O secretário da Segurança Pública à época, Pedro de Franco Campos, foi ouvido logo após Fleury. Ele também defendeu a operação e afirmou ter autorizado o coronel Ubiratan Guimarães a invadir o presídio.
17:09
A juíza de execuções criminais Sueli Armani relatou as situações de violência encontradas por ela em rebeliões dentro de presídios paulistas.
Primeiro dia
Na segunda-feira, três sobreviventes do massacre, além de um agente carcerário e um perito criminal, afirmaram que tropas da Polícia Militar invadiram o segundo pavimento do Pavilhão 9 e executaram presos. Eles relataram também alteração do local para atrapalhar a perícia e impedir o socorro às vítimas.
O ex-detento Antonio Carlos Dias afirmou que a ação da polícia dentro da penitenciária durou mais de uma hora. "A gente só ouvia barulho de metralhadora", disse. "Passamos por cima dos corpos para chegar ao pátio. Tivemos que escalar os corpos para sair do segundo andar e chegar ao pátio. Se caíssemos sobre os corpos, os PMs atiravam e matavam", declarou.
A segunda testemunha da acusação ouvida foi o ex-detento Marco Antônio de Moura, que cumpria pena de 5 anos e 4 meses por roubo e tentativa de homicídio. Ele afirmou ter se fingido de morto para sobreviver.
"Fiquei no pátio muitas horas deitado. Um policial disse: quem está ferido, erga a mão. Parece que um anjo disse para eu não fazer isso. Quem levantava a mão era levado e nunca mais foi visto", afirmou Moura. "Os policiais diziam: Deus cria, a Rota mata e viva o Choque", segundo o ex-detento.

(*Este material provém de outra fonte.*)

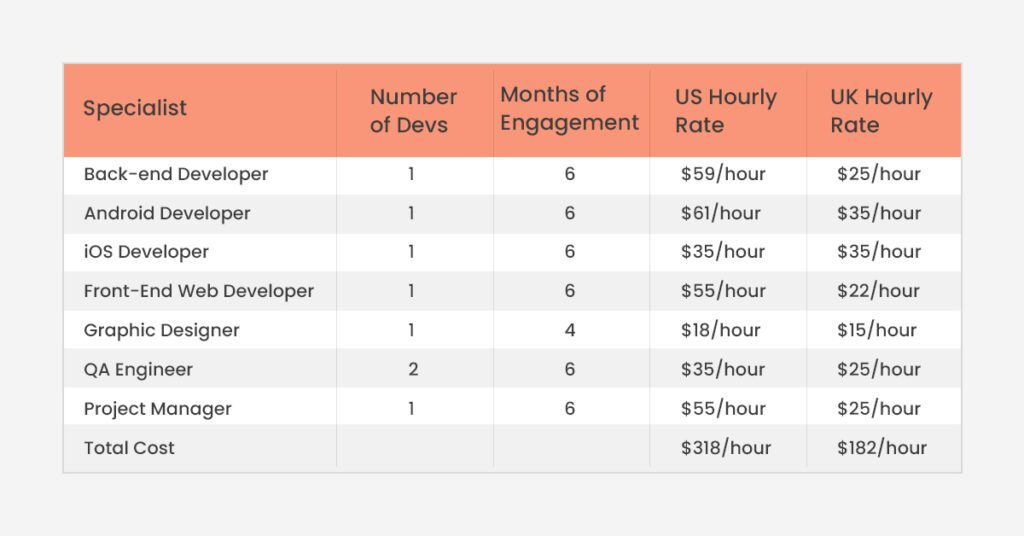The image size is (1024, 536).
Task: Select the $18/hour Graphic Designer US rate
Action: [720, 330]

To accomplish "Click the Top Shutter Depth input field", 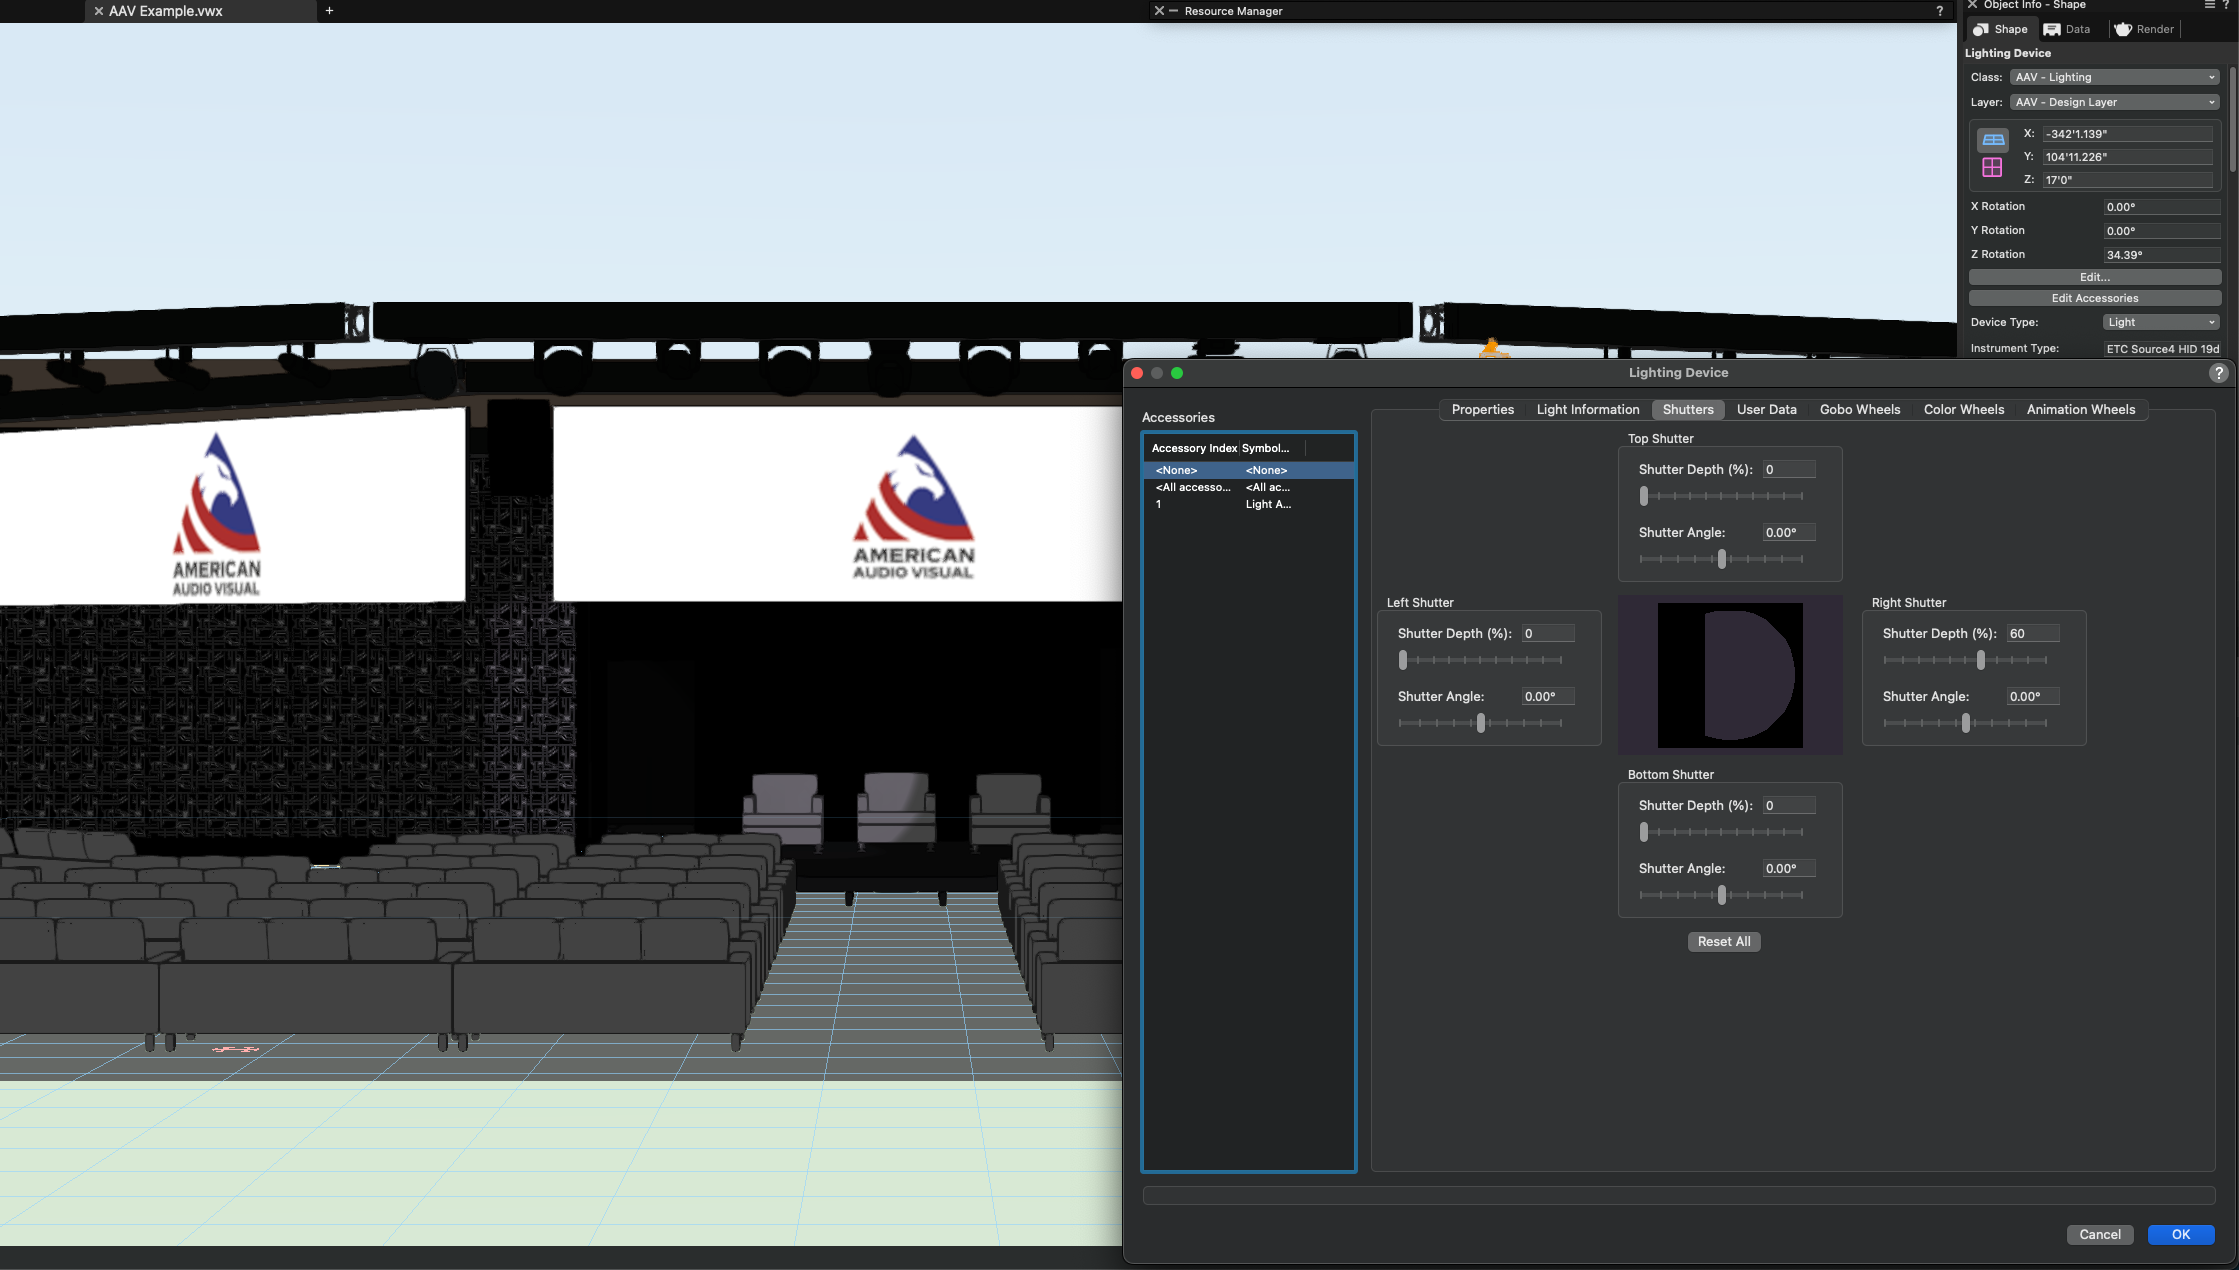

O agente penitenciário Moacir dos Santos, diretor da divisão de segurança e disciplina, relatou que houve diversos excessos por parte dos PMs. O perito criminal Osvaldo Negrini Neto, que à época trabalhava no Instituto de Criminalística, também foi ouvido. Ele diz que pediu para que o local não fosse mexido, mas o pedido não foi atendido. "Ficou claro para mim que não queriam que fosse feita a perícia", afirmou.